||Amended on September 1, 2021 per Order Ref. Jin-Kuan-Bao-Tsai 11004933251 of the Financial Supervisory Commission.
An insurance enterprise shall set up a dedicated information security unit and appoint a chief information security officer that may not handle concurrently information operation or other affairs that may pose a conflict of interest, and shall be allocated
with proper manpower resources and equipment, except as otherwise provided by the competent authority with respect to insurance cooperatives.
An insurance enterprise whose total assets in the previous year as audited by a CPA exceed NTD 1 trillion shall appoint a person at the level of vice president or higher or a person in an equivalent position to serve concurrently as the chief information security
officer, who shall oversee the implementation of information security policies and allocation of resources. It shall also set up a dedicated information security unit with independent function and appoint a person at the level of associate general manager
or higher or a person in an equivalent position to be the chief officer of such dedicated information security unit.

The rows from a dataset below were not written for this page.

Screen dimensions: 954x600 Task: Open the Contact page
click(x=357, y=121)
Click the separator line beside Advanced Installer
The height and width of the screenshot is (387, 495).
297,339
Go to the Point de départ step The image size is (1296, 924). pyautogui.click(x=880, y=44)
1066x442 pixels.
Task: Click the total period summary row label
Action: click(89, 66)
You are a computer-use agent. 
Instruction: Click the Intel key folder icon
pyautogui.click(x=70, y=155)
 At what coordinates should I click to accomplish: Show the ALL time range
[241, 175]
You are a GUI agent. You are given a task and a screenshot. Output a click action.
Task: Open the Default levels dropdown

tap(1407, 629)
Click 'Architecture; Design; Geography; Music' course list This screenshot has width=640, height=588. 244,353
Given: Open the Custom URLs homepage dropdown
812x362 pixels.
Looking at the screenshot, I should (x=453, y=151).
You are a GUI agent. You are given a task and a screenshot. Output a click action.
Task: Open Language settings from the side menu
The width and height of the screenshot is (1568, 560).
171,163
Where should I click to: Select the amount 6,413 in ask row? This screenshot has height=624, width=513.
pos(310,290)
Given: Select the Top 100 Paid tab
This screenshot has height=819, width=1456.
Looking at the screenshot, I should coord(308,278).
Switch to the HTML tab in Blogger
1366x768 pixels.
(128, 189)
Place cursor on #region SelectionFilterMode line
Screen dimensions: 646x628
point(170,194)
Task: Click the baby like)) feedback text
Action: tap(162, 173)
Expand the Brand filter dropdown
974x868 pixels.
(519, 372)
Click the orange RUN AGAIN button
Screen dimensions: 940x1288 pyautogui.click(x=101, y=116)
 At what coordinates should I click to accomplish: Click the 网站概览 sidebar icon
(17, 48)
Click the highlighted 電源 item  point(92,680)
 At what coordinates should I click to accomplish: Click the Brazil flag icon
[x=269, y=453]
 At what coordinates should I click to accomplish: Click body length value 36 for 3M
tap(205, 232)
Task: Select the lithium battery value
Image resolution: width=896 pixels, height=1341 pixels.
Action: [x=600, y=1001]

The dedicated information security unit of an insurance enterprise is in charge of planning, monitoring and implementing information security management operation. The chief information security officer (the supervisor of the dedicated information security
unit if no chief information security officer is appointed) shall, together with personnel specified in Paragraph 1, Article 25, jointly issue an internal control system statement to the board of directors (council) for approval.
The personnel of the dedicated information security unit of an insurance enterprise shall attend at least 15 hours of professional courses on information security, or on-the-job training every year. The personnel of the head office, domestic and foreign business
units, product development management unit, fund utilization unit, information units, asset custody unit, and other management units shall attend at least 3 hours of information security courses every year.
Insurance enterprises governed by Paragraph 2 hereof shall make adjustment to become compliant within six months after it meets the applicable condition set forth therein.
The general manager of an insurance enterprise shall supervise all units to carefully assess and review the implementation status of its internal control system. The chairman, general manager, chief auditor and head office chief compliance officer shall jointly
issue an internal control system statement (Attachment), which shall be submitted to the board of directors for approval, and submitted together with the annual report set forth in Article 148-1 of the Act to the competent authority before the end of March
An insurance enterprise shall disclose its internal control system statement on its website.
These Regulations shall be in force on the date of promulgation.
Except for the part on management of financial consumers’ protection in these Regulations which has been in force since December 30, 2011, the provisions of Article 5 amended and promulgated on February 4, 2012 shall enter into force three months after the
date of promulgation.
The provisions of Article 32-2 of these Regulations amended and promulgated on May 29, 2018 shall take effect six months after promulgation.
The provisions of these Regulations amended and promulgated on August 20, 2020 shall have been in force since December 31, 2020.